Republican presidential candidate Michele Bachmann says there’s a war raging along the U.S./Mexican border and it’s time to secure the area.

“We should build a fence on every mile, every yard, every foot and every inch of that southern border because we are engaged in a narco-terrorism war,” Bachmann said in Sioux City this afternoon. “Narcotics are coming through. Guns are coming through and also terrorists.”

A poll conducted in June found 15 percent of the Iowa Republicans surveyed classified illegal immigration as their number one issue. Texas Governor Rick Perry, one of Bachmann’s rivals for the Republican Party’s presidential nomination, supports heightened security along the border and fencing in some urban, high-traffic areas, but Perry says it’s a “ridiculous” idea to build a fence along the entire border.

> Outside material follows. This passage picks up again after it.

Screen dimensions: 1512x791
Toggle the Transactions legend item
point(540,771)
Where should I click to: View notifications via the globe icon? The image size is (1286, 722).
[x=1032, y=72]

According to data from the 2010 Census, people of “Latino origin” are now the state’s largest ethnic minority, making up five percent of Iowa’s total population. Bachmann made her comments about the U.S./Mexican border to a crowd of about 80 in Sioux City, an area which has seen more significant growth in its Latino population. About 14.5 percent of the residents in Sioux City, Iowa, are Latino according to the latest Census data. Across the border in South Sioux City, Nebraska, Latinos make up 45 percent of that city’s population.